→ **Required work**:
Please copy out the part of the material below that opens with the line containing "Image resolution: width=2296" and closes with the line containing "click(x=421, y=394)", keeping every character the same. Give only those lines, both ends included.

→ **Element and text position data**:
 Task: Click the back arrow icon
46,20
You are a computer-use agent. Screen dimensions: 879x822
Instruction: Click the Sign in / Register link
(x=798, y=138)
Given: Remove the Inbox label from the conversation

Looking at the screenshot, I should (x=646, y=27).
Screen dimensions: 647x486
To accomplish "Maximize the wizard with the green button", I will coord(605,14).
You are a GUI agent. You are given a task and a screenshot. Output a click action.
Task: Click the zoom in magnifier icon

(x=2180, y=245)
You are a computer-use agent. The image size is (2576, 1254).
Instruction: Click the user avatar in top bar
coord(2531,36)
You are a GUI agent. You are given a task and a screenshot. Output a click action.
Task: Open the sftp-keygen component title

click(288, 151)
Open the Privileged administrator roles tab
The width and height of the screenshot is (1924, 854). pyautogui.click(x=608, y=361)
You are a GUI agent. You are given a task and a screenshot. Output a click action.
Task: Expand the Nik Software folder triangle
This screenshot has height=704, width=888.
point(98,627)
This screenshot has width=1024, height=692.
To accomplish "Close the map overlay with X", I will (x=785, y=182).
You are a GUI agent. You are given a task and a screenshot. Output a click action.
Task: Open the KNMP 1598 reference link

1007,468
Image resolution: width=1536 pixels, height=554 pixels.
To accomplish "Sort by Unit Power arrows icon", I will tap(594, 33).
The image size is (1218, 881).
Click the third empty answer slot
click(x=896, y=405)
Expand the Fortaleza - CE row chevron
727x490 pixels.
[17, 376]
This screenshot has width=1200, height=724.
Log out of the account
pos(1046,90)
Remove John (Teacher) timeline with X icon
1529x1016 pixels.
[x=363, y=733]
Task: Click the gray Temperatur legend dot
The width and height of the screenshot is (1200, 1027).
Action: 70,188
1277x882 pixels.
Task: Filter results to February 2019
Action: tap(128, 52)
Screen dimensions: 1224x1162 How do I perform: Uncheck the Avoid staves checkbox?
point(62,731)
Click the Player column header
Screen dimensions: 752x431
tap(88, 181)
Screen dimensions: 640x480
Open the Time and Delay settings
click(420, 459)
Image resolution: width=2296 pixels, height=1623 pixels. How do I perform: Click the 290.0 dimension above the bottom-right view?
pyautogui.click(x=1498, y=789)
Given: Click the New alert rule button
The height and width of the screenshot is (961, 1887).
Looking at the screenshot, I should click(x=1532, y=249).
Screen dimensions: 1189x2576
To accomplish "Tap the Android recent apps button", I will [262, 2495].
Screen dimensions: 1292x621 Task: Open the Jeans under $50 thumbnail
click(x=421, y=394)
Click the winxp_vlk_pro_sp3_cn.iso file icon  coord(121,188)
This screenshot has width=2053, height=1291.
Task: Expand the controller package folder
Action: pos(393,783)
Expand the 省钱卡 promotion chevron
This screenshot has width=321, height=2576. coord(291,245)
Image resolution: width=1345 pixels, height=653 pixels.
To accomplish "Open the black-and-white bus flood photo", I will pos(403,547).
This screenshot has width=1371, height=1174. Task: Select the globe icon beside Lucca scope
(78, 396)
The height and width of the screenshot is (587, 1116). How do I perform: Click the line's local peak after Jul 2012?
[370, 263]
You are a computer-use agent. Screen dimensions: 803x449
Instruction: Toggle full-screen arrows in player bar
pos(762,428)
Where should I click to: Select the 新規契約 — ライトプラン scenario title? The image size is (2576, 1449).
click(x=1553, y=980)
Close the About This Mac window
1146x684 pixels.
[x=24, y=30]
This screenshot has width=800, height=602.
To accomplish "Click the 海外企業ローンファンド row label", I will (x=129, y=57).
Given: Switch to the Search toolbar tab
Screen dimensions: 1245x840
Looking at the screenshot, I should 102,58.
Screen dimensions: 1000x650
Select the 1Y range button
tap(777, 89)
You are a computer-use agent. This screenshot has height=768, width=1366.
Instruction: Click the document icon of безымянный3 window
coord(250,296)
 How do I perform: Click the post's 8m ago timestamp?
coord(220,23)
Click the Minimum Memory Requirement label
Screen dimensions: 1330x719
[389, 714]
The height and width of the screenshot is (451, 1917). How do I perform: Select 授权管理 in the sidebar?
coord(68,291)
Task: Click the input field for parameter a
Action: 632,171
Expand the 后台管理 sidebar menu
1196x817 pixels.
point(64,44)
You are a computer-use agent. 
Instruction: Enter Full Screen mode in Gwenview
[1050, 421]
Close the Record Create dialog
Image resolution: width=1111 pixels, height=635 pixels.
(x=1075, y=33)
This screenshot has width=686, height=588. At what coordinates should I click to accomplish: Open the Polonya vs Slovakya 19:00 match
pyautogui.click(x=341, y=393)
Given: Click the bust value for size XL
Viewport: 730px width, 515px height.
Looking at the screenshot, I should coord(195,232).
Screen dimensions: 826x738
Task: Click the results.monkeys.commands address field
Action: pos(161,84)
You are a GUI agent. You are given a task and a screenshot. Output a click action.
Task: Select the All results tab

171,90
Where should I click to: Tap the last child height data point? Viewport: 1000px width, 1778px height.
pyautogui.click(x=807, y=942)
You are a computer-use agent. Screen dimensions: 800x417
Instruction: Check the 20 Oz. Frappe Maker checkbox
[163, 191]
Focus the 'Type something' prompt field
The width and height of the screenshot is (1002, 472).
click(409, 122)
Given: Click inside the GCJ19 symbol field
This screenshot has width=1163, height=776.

→ **Result for this exercise**:
Image resolution: width=2296 pixels, height=1623 pixels. How do I perform: Click the 290.0 dimension above the bottom-right view?
pyautogui.click(x=1498, y=789)
Given: Click the New alert rule button
The height and width of the screenshot is (961, 1887).
Looking at the screenshot, I should click(x=1532, y=249).
Screen dimensions: 1189x2576
To accomplish "Tap the Android recent apps button", I will [262, 2495].
Screen dimensions: 1292x621 Task: Open the Jeans under $50 thumbnail
click(x=421, y=394)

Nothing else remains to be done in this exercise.